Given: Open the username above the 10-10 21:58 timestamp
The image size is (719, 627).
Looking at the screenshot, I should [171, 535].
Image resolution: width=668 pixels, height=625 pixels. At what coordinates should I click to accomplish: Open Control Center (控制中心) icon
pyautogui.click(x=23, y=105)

# # # # #

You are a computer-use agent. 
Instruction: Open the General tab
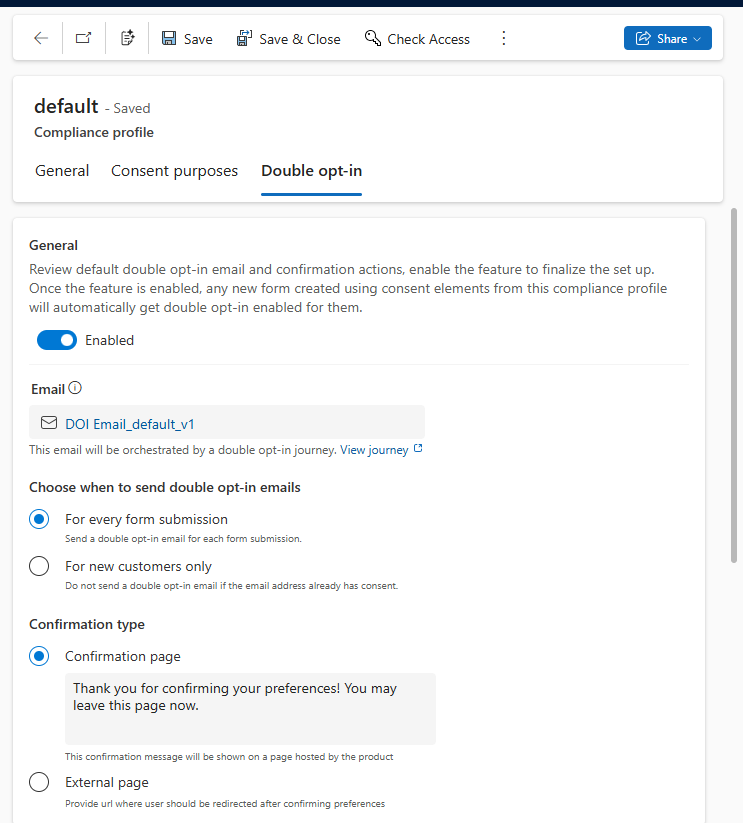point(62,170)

# # # # #

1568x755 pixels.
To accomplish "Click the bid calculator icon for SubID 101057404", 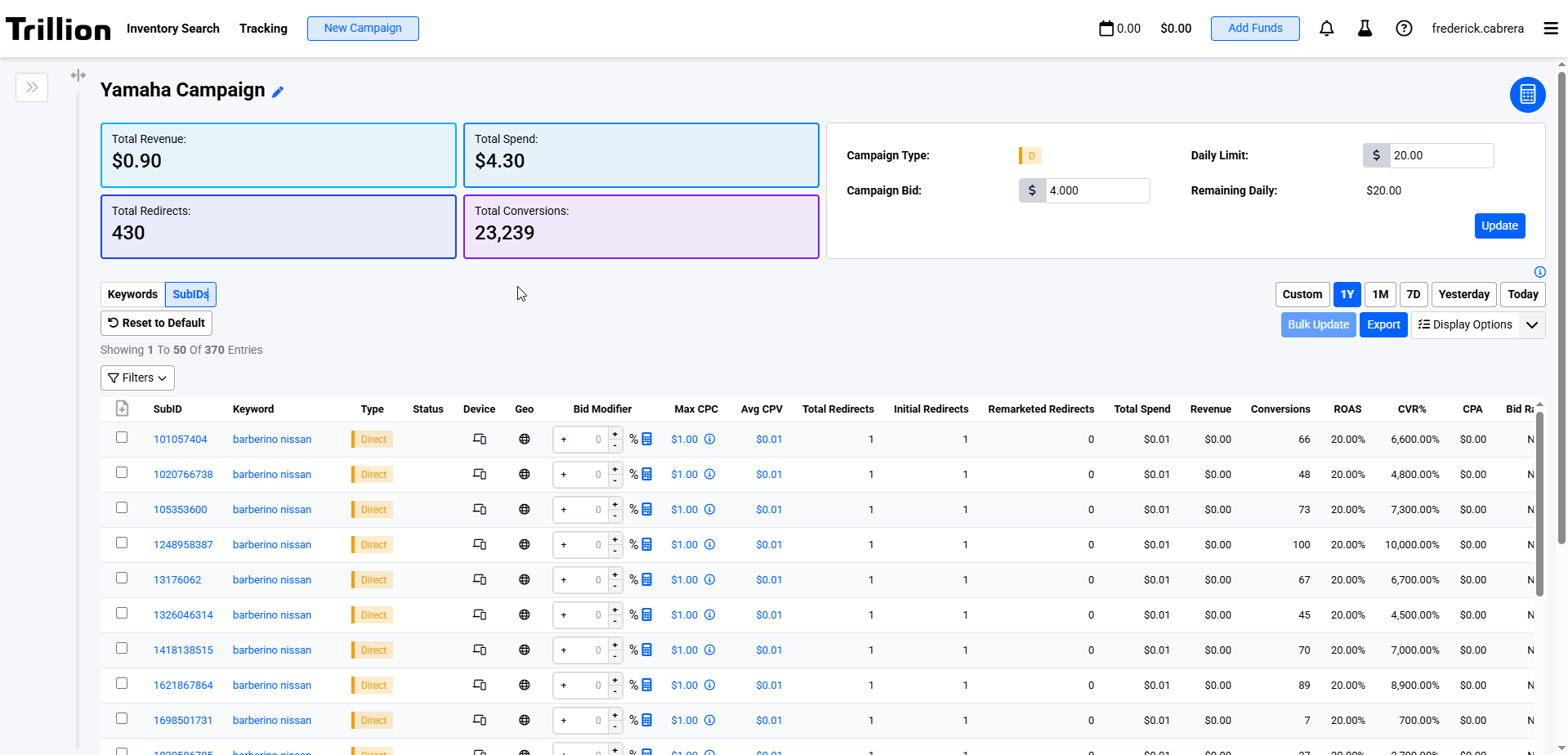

# # # # #

§ **EXERCISE DESCRIPTION**:
Everything above from the line that has "1568x755 pixels." down to the line that has "the bid calculator" should be output exactly, with both of those lines included. Leave the pictures behind.

§ **ANSWER FOR THE TASK**:
1568x755 pixels.
To accomplish "Click the bid calculator icon for SubID 101057404", 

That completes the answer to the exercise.